Phil Gramm: Republican Sen. Gramm of Texas spent $20 million in 1996 seeking the Republican presidential nomination, according to besttexans.com. But Gramm went down quickly anyway. After losing to populist Pat Buchanan in Louisiana, and placing fifth in the Iowa caucus, Gramm was out.
Edward Kennedy: With substantial family money and the financial support of labor unions, the late Democratic Sen. Ted Kennedy had little problem with campaign finance in his failed bid for the White House.
Rather, it was concerns over Chappaquiddick and issues related to Kennedy’s character that prevented him from gaining the support of those who were disappointed with then-President Jimmy Carter and who might have accepted another Democratic candidate. Kennedy ended his bid for the nomination at the National Convention with what many felt was the best speech of his career, stating, “For me, a few hours ago, this campaign came to an end.
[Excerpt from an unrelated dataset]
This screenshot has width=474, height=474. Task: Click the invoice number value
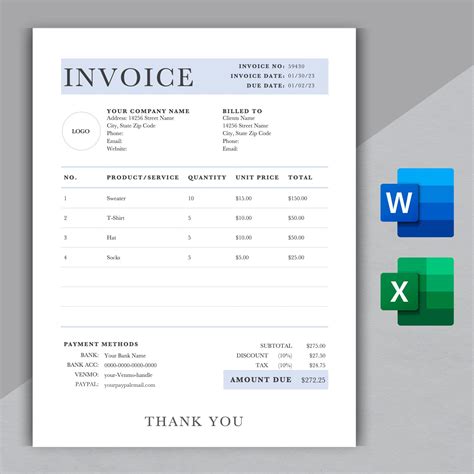(296, 66)
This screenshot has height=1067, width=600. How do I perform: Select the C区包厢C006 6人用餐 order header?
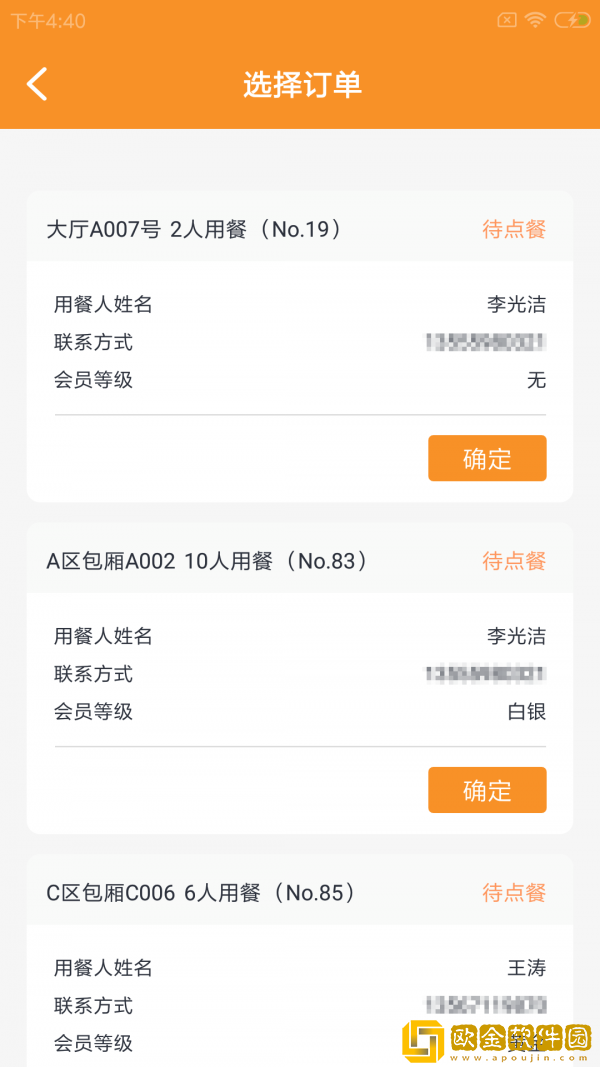(202, 893)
For all those whose cares have been our concern, the work goes on, the cause endures, the hope still lives, and the dream shall never die.”
Howard Dean: In 2004, the former Vermont governor led Democrats in the early stages of the 2004 Democratic primaries campaign. He ranked first in total raised with $25.4 million as of October, and first in ready cash with $12.4 million. In total, Dean’s campaign raised about $50 million in his bid for the nomination.
Dean’s director of grassroots fundraising, Larry Biddle, came up with the idea of a fundraising “bat,” an image of a cartoon baseball player and bat that appeared on the website every time the campaign launched a fundraising challenge, and which would fill up like a thermometer when goals were met. But with respect to votes, the bat was less than full.
Dean came in a disappointing third in the Iowa caucuses. He made things worse with an awkward scream — also known as the “I Have a Scream” speech — following the loss, and his fate was sealed.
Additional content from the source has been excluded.